The Harvard Law School Fair Punishment Project’s newly formed Legal Advisory Council for Amicus and Issue Briefs, has issued an issue brief arguing that a sentencer may impose a life without parole sentence upon a juvenile only after concluding that the child is “the rare juvenile offender who exhibits such irretrievable depravity that rehabilitation is impossible.” The question was at the heart of the recent U.S. Supreme Court order in Tatum v. Arizona (decided October 31, 2016).
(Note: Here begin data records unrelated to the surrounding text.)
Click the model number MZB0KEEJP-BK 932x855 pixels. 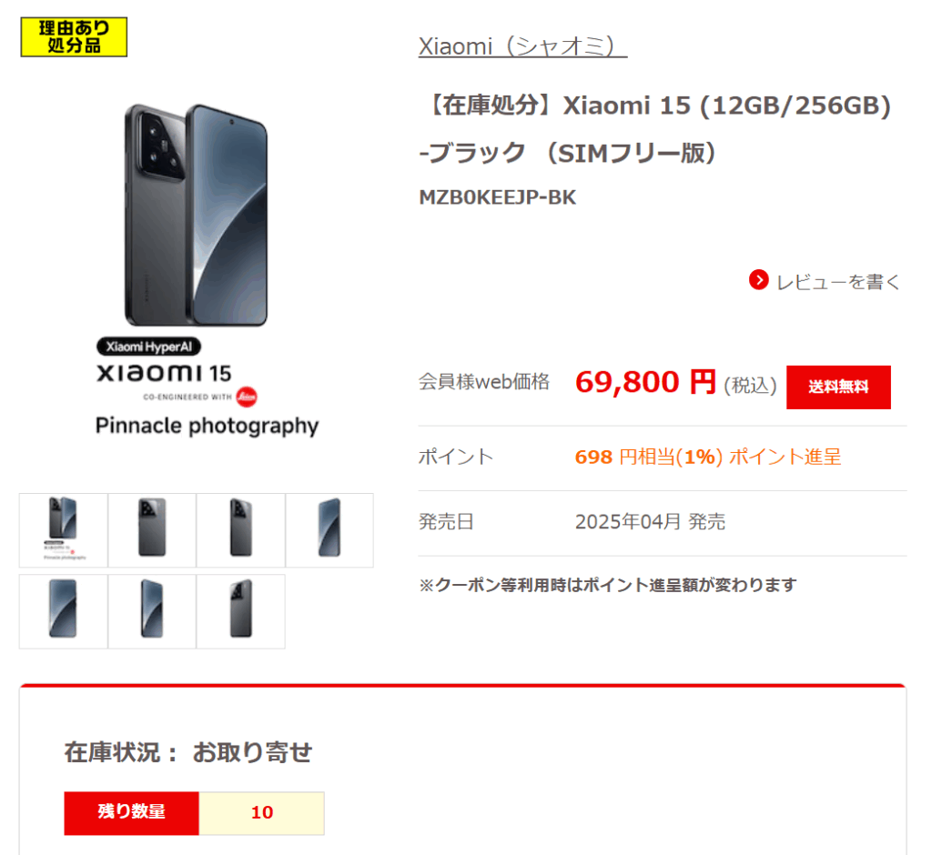(498, 197)
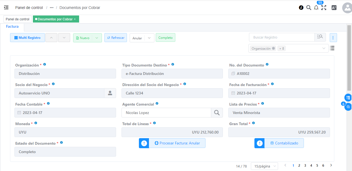Open the three-dot vertical options menu
Image resolution: width=352 pixels, height=171 pixels.
click(333, 38)

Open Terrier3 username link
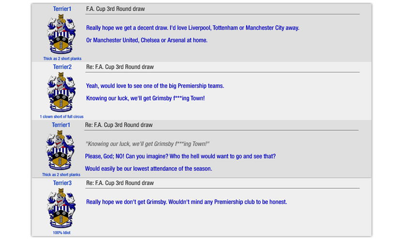(x=62, y=183)
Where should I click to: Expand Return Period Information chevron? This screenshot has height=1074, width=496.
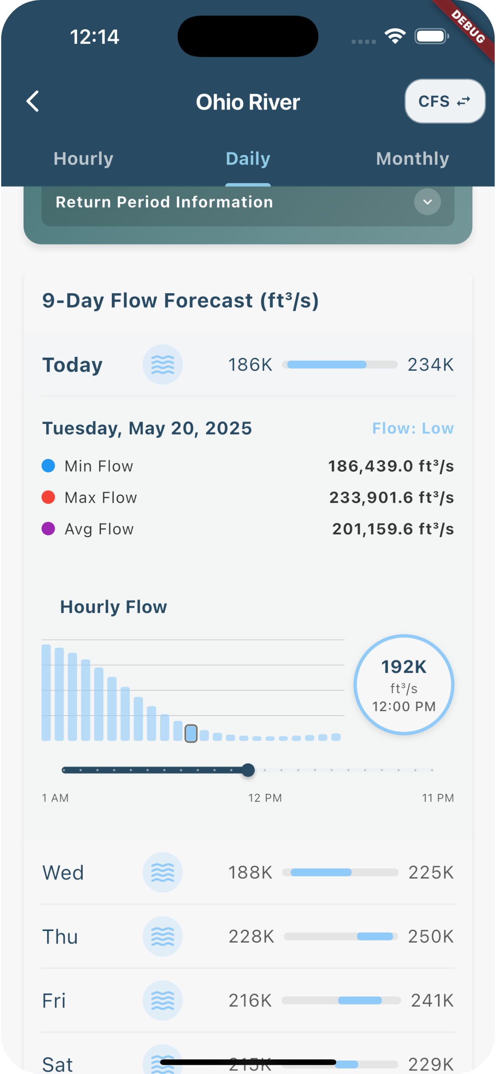(x=427, y=202)
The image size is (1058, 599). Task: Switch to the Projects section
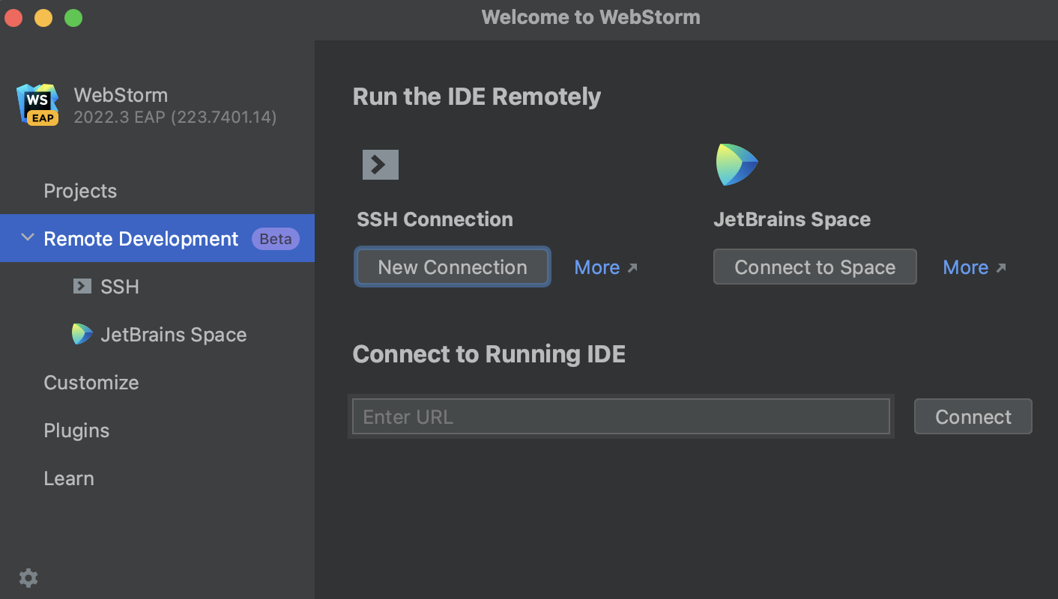pyautogui.click(x=80, y=191)
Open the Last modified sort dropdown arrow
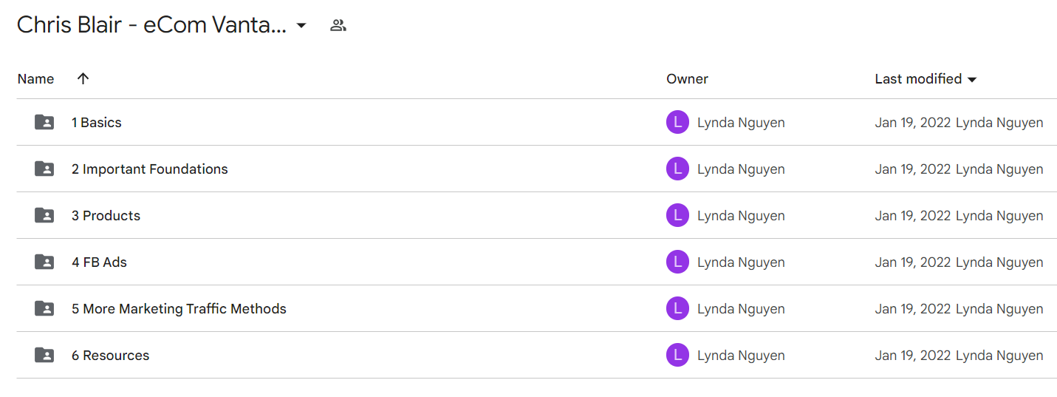1057x397 pixels. click(x=972, y=80)
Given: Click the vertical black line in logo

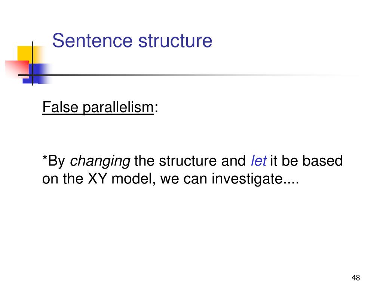Looking at the screenshot, I should pos(33,64).
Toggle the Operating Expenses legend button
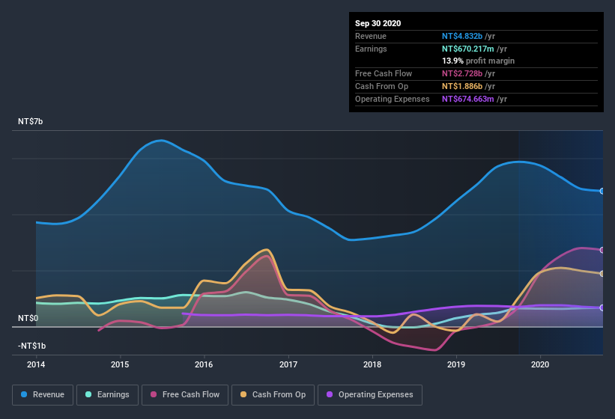The image size is (615, 419). click(x=370, y=394)
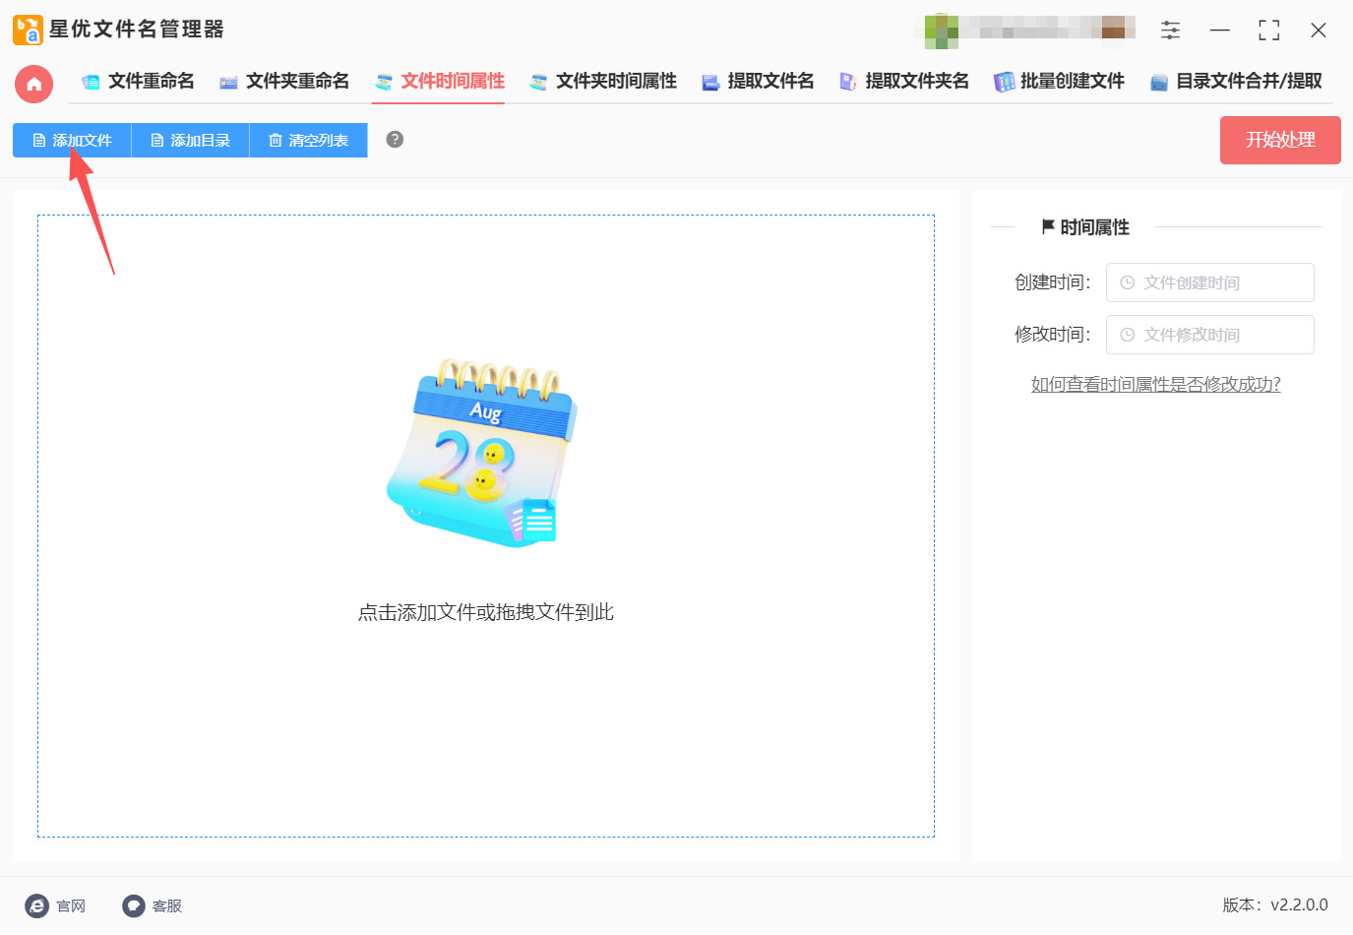This screenshot has height=935, width=1353.
Task: Open the 批量创建文件 tab
Action: click(1059, 82)
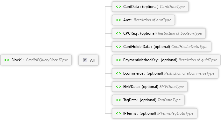Click the element icon next to CardData
Screen dimensions: 221x120
[118, 7]
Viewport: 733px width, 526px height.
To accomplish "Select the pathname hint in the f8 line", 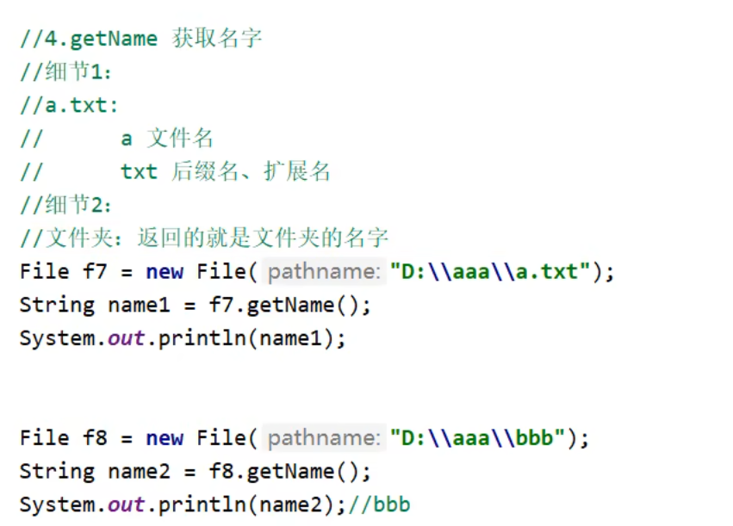I will pyautogui.click(x=322, y=438).
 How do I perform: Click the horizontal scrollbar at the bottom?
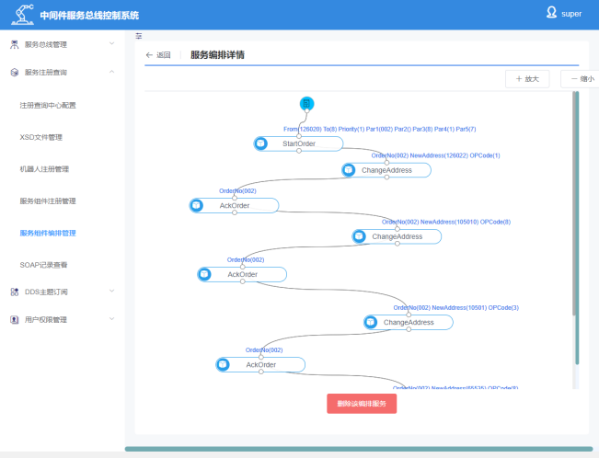pyautogui.click(x=359, y=450)
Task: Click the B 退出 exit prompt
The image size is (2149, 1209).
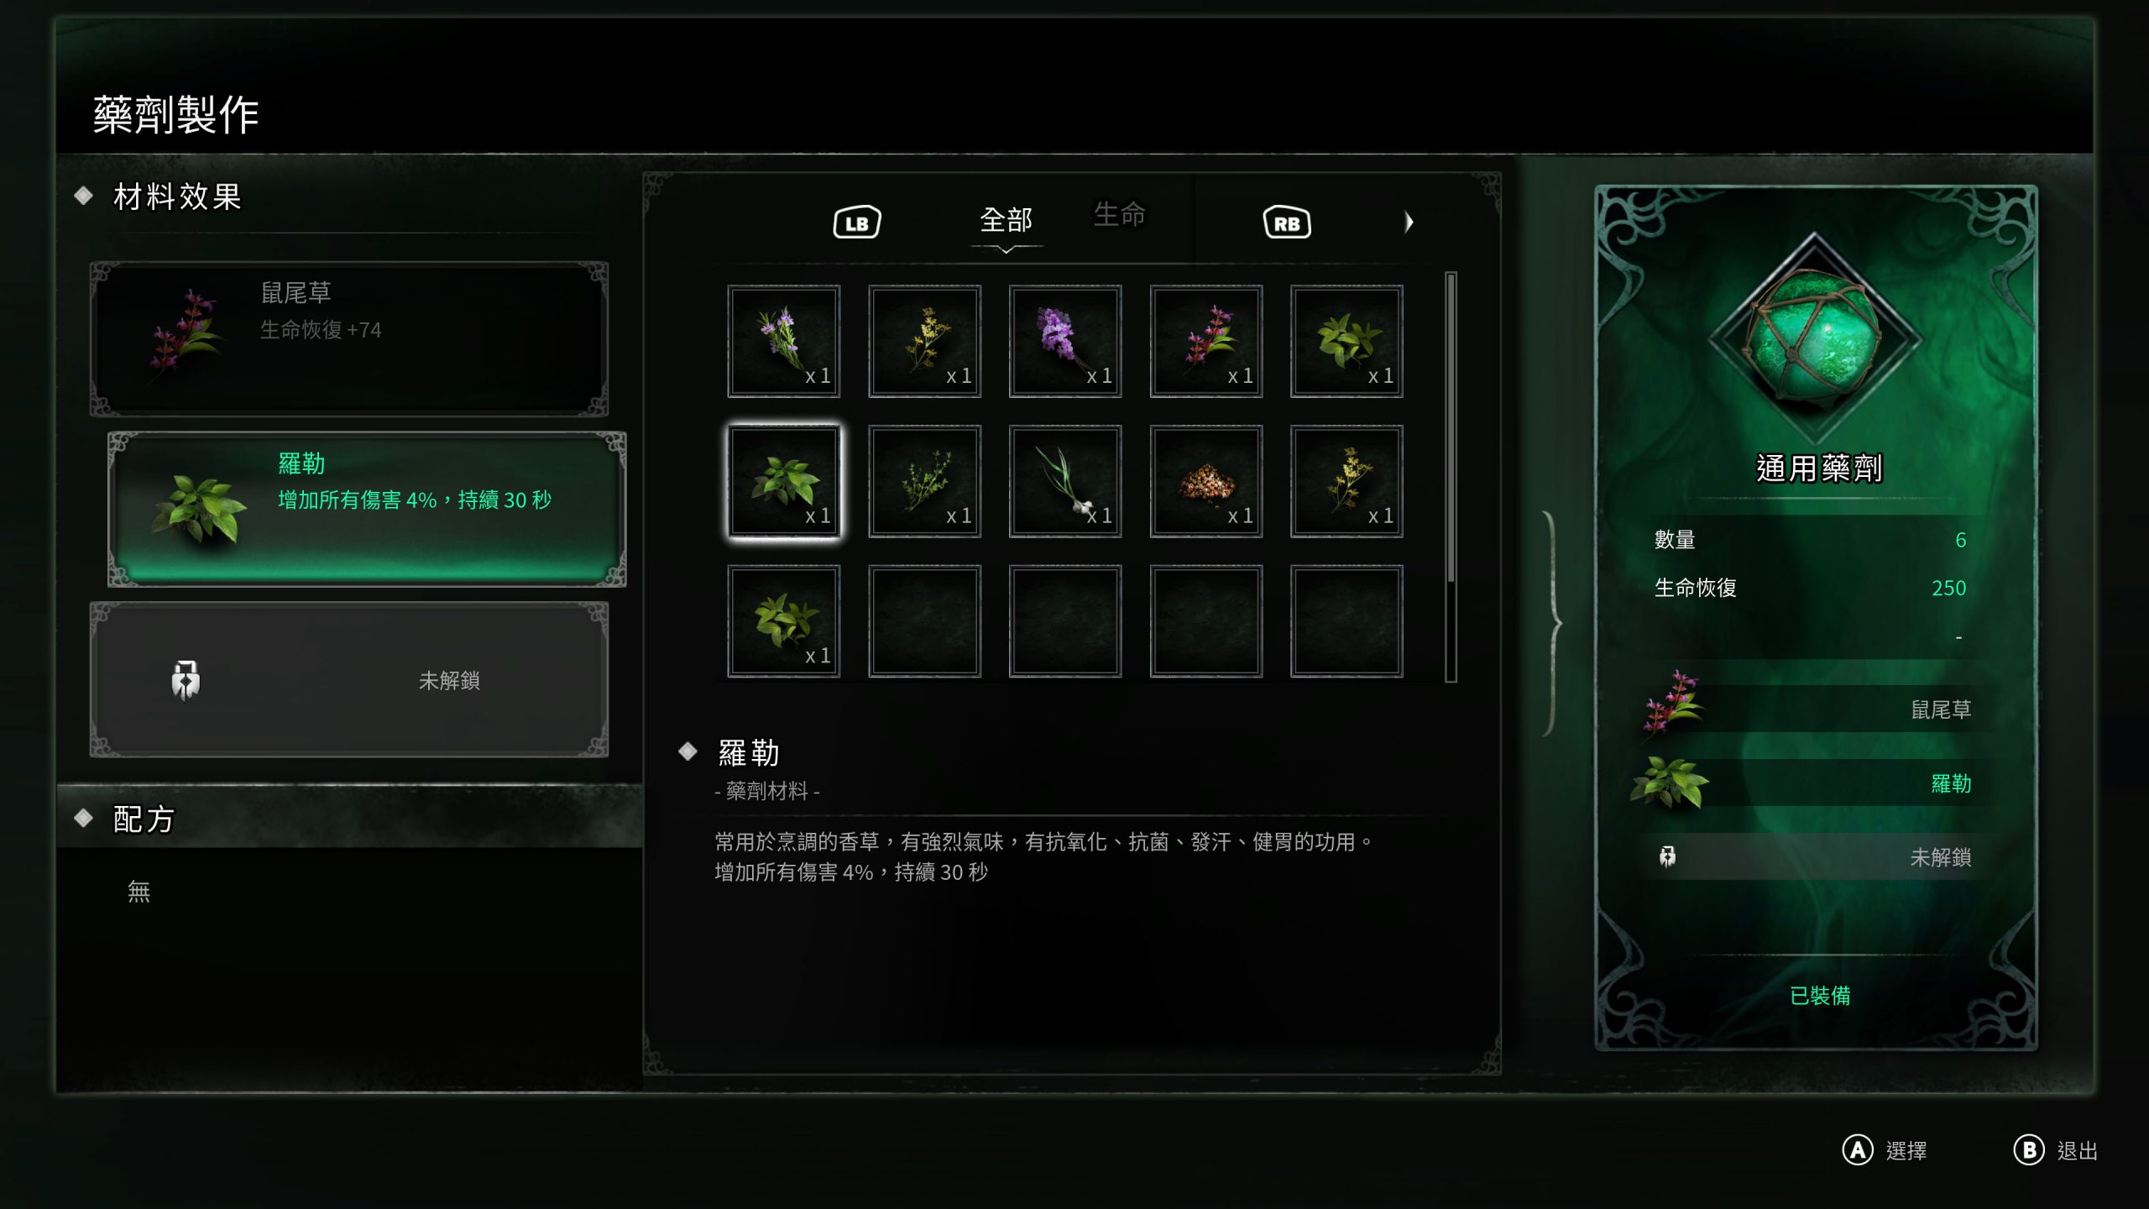Action: pyautogui.click(x=2056, y=1150)
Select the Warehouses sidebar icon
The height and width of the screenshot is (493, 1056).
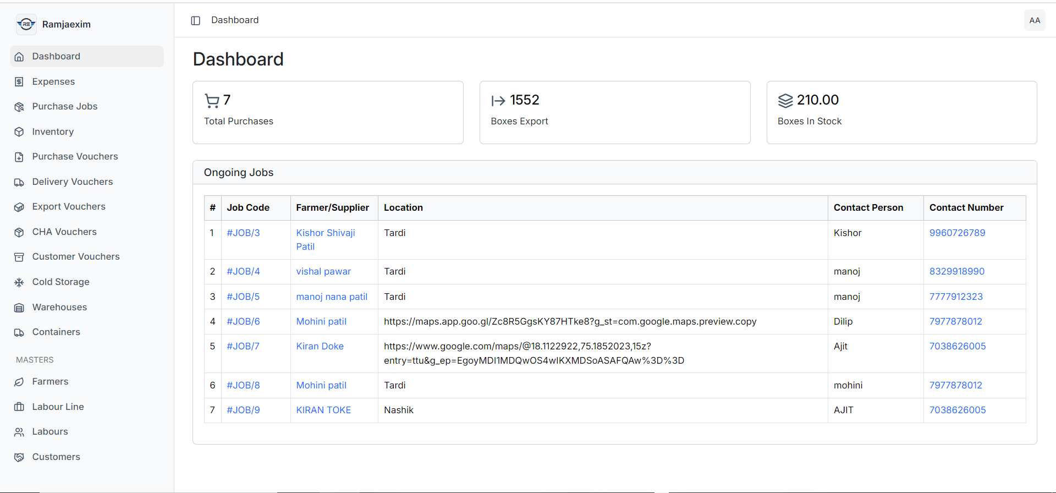click(19, 308)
This is the first issue brief of the Legal Advisory Council, formed to produce legal analysis on emerging issues in criminal law and procedure. The council consists of nearly two dozen law professors, prosecutors, defense lawyers, recent Supreme Court law clerks, and Supreme Court litigators. Many on the council have HLS connections:

  • Amir Ali ’11, associate, Jenner & Block
  • Russell Anello ’07, attorney, Davis Polk
  • Rachel Barkow ’96, professor, New York University School of Law; faculty director, the Center on the Administration of Criminal, NYU
  • Douglas A. Berman ’93, professor, the Ohio State University Moritz College of Law
  • Tamar Birckhead ’92, professor, director of clinical programs, University of North Carolina School of Law
  • Jessica Brand ’07, staff attorney, Texas Defender Service
  • Daniel Epps ’08, HLS Climenko Fellow 2013-2016, associate professor, Washington University in St. Louis
  • Carissa Hessick, Climenko Fellow and Lecturer on Law 2005-2007, Professor of Law, University of North Carolina at Chapel Hill
  • Latonia Haney Keith ’03, director of clinical education and assistant professor, Concordia University School of Law
  • Leah Litman, Climenko Fellow and Lecturer on Law, 2014-2016, assistant professor of Law, University of California, Irvine School of Law
  • Daniel Medwed ’95, professor, Northeastern University School of Law
  • Jonathan Schneller ’10, appeals attorney, Office of the Federal Public Defender, Central District of California
  • Carol Steiker ’86, HLS professor, faculty co-director, Criminal Justice Policy Program
  • Jordan Steiker ’88, professor, University of Texas at Austin School of Law
  • Carter Stewart ’97, managing director, Draper Richards Kaplan Foundation

The HLS Fair Punishment Project, a joint initiative of the Charles Hamilton Houston Institute for Race & Justice at HLS and the HLS Criminal Justice Institute, was launched last spring to use legal research and educational initiatives to ensure that the U.S. justice system is fair and accountable. It works to highlight injustices resulting from prosecutorial misconduct, ineffective defensive lawyering, racial bias, and unconstitutional use of excessive punishment. The project also closely partners with The Bronx Defenders, which provides strategic, research, and writing assistance.